The next forecast for a chance of rain in the Midwest is sometime next week. The heat could have a withering effect from one business sector to another. “Corn is a commodity that’s going to be impacted and will have a ripple effect in the long term,” Butler said. “Farmers have to count on mother nature, and there’s only so much water in the ground.”
“Everybody talks about the economy, but that’s becoming a catchall, even when it doesn’t tell the full story,” Spieckerman said, adding that the heat wave is impacting retailers more than they’d like to admit. A retail executive who didn’t want to be named, said, “People use weather as an excuse no matter what.
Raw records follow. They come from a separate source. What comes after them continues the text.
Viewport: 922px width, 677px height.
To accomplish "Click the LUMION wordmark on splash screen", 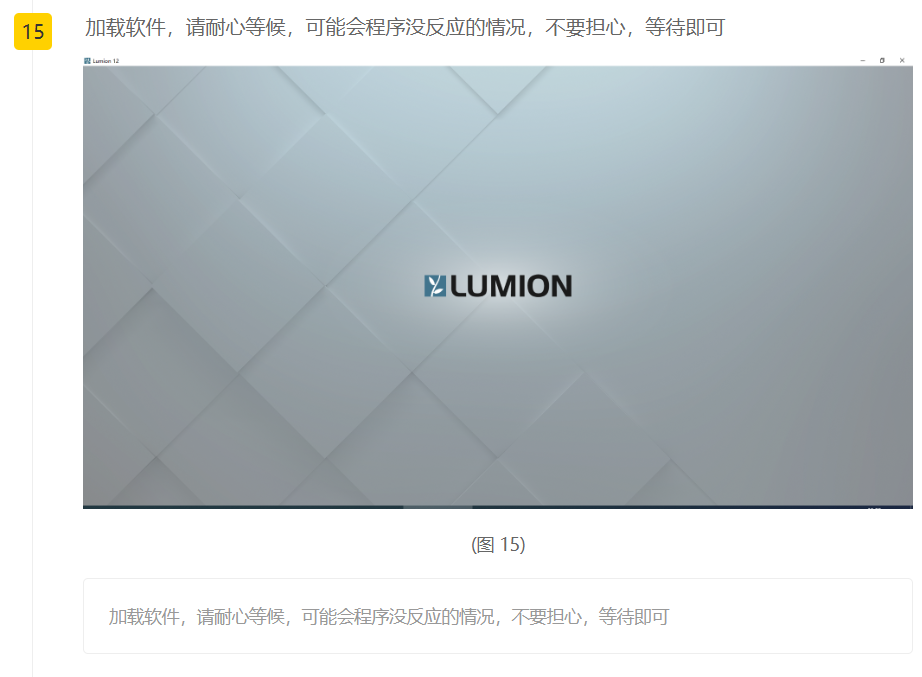I will pos(511,286).
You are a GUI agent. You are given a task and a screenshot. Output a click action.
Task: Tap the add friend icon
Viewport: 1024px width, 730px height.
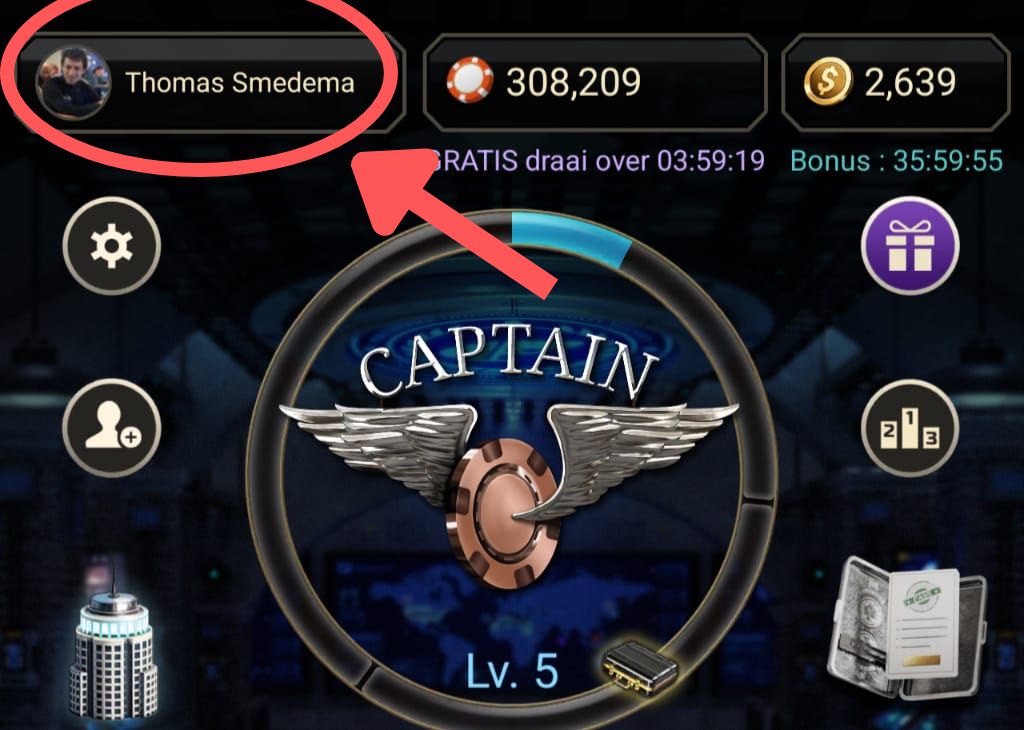[112, 428]
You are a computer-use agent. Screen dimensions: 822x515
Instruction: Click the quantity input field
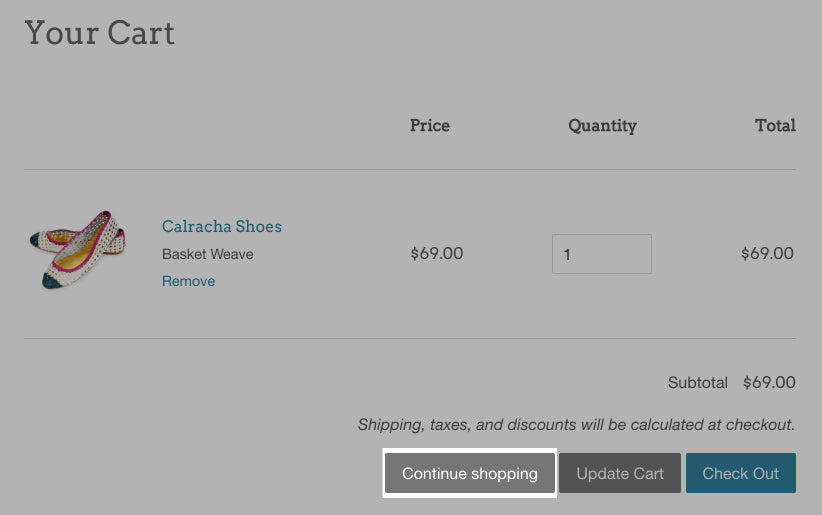(x=601, y=254)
Is the heat wave affecting anyone’s business? If you have the right goods, no matter how hot it is, customers will buy it.”
“We had a very warm start to the season, so that may have pulled sales forward,” said Evan Gold, senior vice president of client services at Planalytics, which offers weather intelligence to business. “Retailers have b-t-s, and they’ve got to push that product, but maybe they don’t have to give it away. Some of the discount folk mentioned weather as a reason for disappointing sales in June, such as Destination Maternity. Some of the mall-based business may get a kick out of the heat wave by people going in to beat the heat. Granted, consumers are going there to beat the heat more than to shop.”
Retail sales in June on a year-over-year basis increased 3.5 percent at apparel specialty stores, while sales at department stores fell 3.2 percent and sales at general merchandise stores declined 0.3 percent.
“Retail sales continued to stall in the month of June, as consumers held off on discretionary and nondiscretionary spending, marking three consecutive months of retail sales decreases, implying that persistently high domestic unemployment, stagnant job growth and international economic unease have taken a toll on American consumers this spring,” said Matthew Shay, president and chief executive officer of the National Retail Federation.
Retailers had dramatic promotions this week, planned or otherwise. Target’s weekly circular, which a spokesman said was planned, was called “Bonus Black Friday in July,” with a quarter-page image of the iPad 2 in white, for $499 in stores and $399 online, less than Amazon’s price of $426.99. Target touted a 65-percent-off sale on apparel, including a sale on select swimwear.
“The intensity of heat we have impacts shopping in a negative way,” said Walter Loeb, president of Loeb Associates. “People don’t feel like shopping, and they will postpone back-to-school shopping until it gets cooler. In a heat wave, you don’t have to get your kids anything except bathing suits.”